«Capelão numa ala de Covid. Um desafio para minha razão»
O diálogo entre Ignacio Carbajosa e Monica Maggioni apresentando o livro “Testemunha de exceção”. O diário de um sacerdote obrigado a um cara a cara, «intenso e decisivo», com o MistérioEle escreveu e publicou um diário de cinco semanas como capelão em um hospital atingido pela Covid em Madri, durante o período mais cruel da pandemia (Testigo de excepción, ed. Encuentro). Porém, dialogando com a jornalista Monica Maggioni, durante um encontro organizado pela Associação Italiana de Centros Culturais, afirma que tem «ainda contas pendentes por fechar com este livro». Ignacio Carbajosa, a quem todos chamam de Nacho, entrou no hospital São Francisco de Assis neste 2 de abril avisando a Deus que tinha algo a dizer-Lhe. Em 2018, Nacho e Maggioni tinham se em um encontro durante o Meeting de Rimini sobre a exposição “Há alguém que escute o meu grito? Jó e o enigma do sofrimento”. Agora quem gritava como Jó era ele, e nele todos aqueles que conheceu durante essas cinco semanas.
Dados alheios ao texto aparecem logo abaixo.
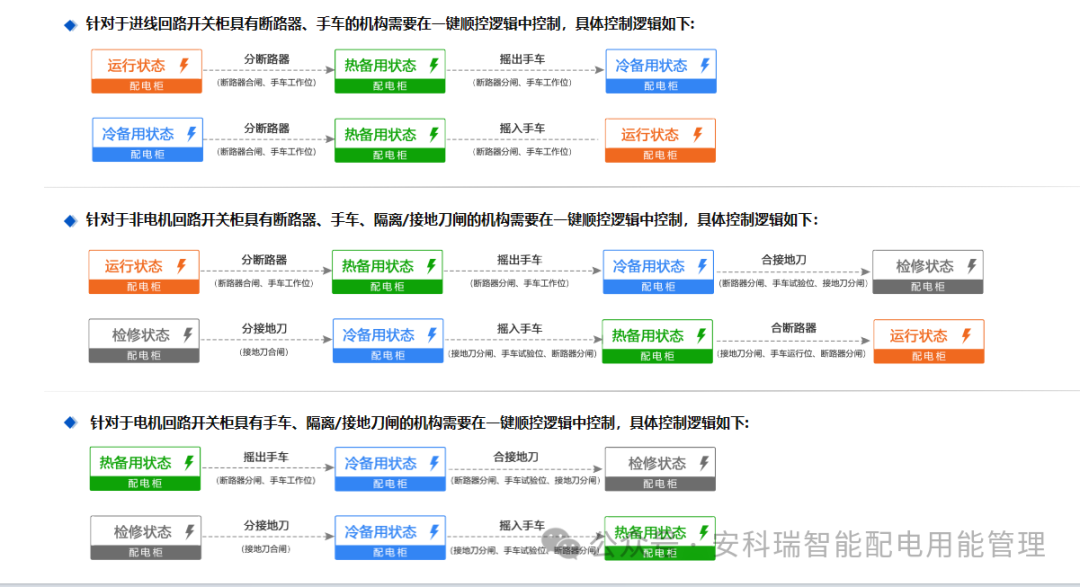
Task: Click the 安科瑞智能配电用能管理 watermark text
Action: pyautogui.click(x=880, y=545)
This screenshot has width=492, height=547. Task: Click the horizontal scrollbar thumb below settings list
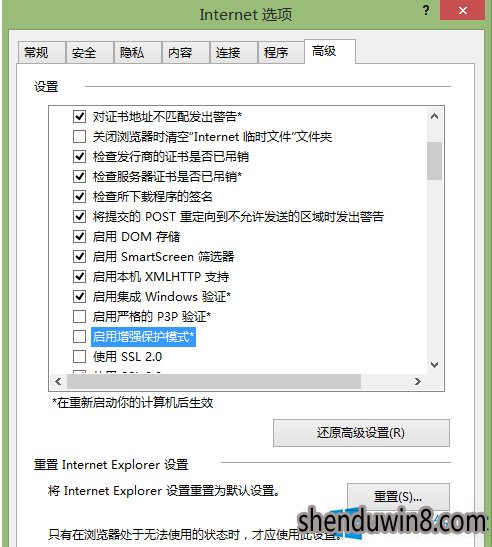point(214,381)
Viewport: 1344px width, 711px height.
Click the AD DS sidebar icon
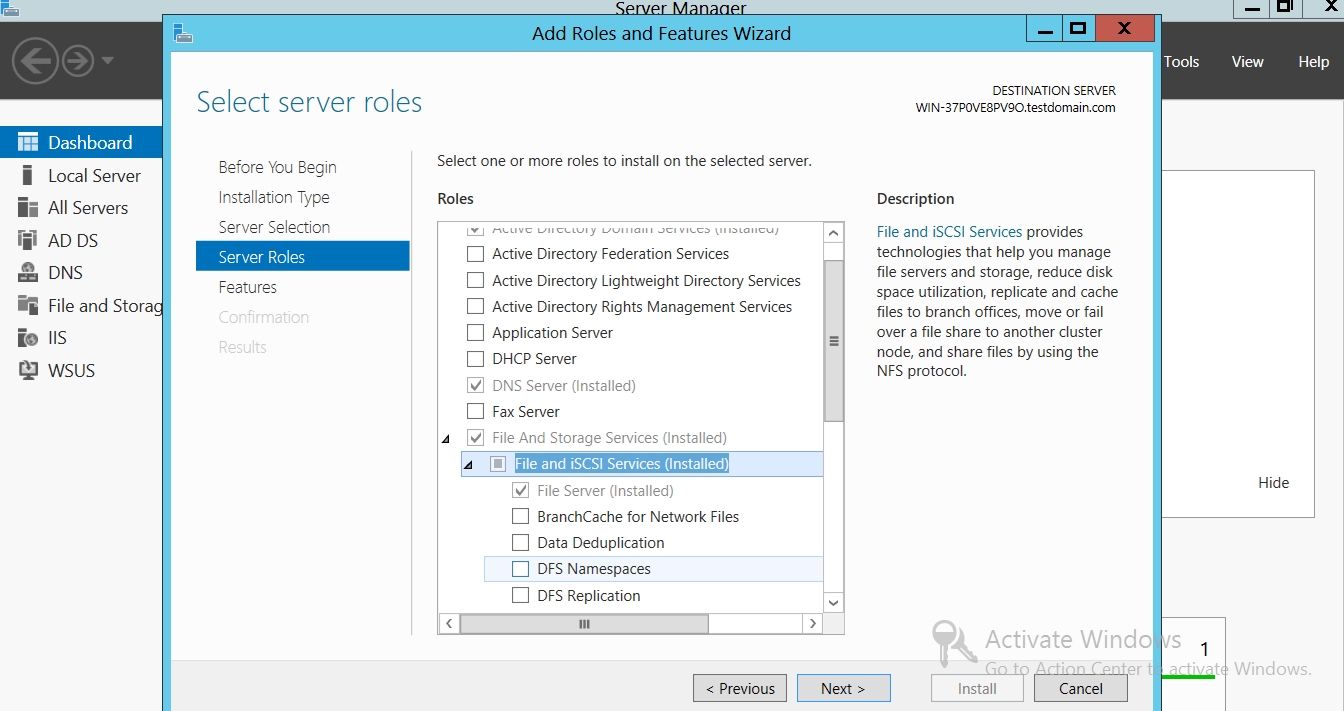pyautogui.click(x=28, y=240)
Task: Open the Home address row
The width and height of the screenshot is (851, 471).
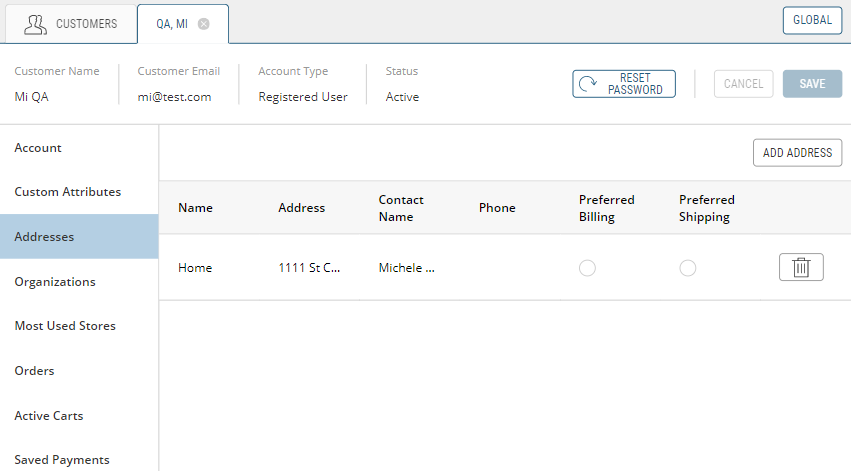Action: tap(195, 268)
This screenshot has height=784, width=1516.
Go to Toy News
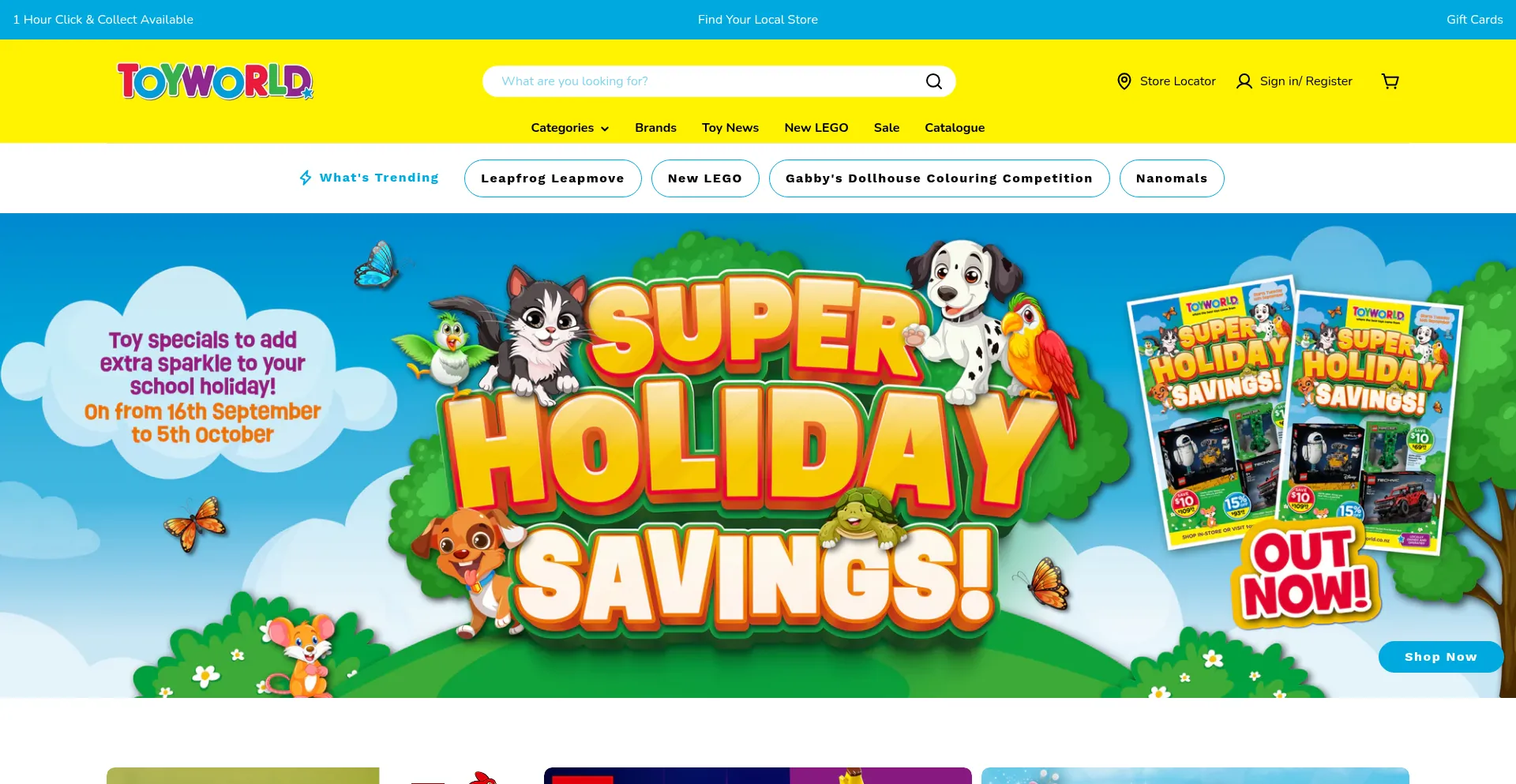click(x=730, y=128)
«Se há algo único nesta pandemia é a possibilidade de se comparar com algo que ninguém tinha visto até agora, com uma enormidade e uma incógnita totalmente desconhecidas», afirmou Maggioni. «Todas as estruturas da nossa vida cotidiana tiveram que dar lugar às perguntas sobre o sentido da existência». A irrupção do desconhecido, as perguntas últimas, o sentido da dor. Um sacerdote não teria que ser versado nestes temas? Mas, como ela lhe disse, «no livro você faz um percurso do qual você mesmo desconhece o resultado. No início, a racionalidade ocupa ainda muito espaço». A precisão com a qual se deve paramentar para a batalha (máscaras, vestimentas, precauções), a palavra mais adequada para dizer em um dado momento... Mas «uma página após a outra, uma morte após a outra, um encontro após o outro, você mesmo se questiona diante do leito dos doentes».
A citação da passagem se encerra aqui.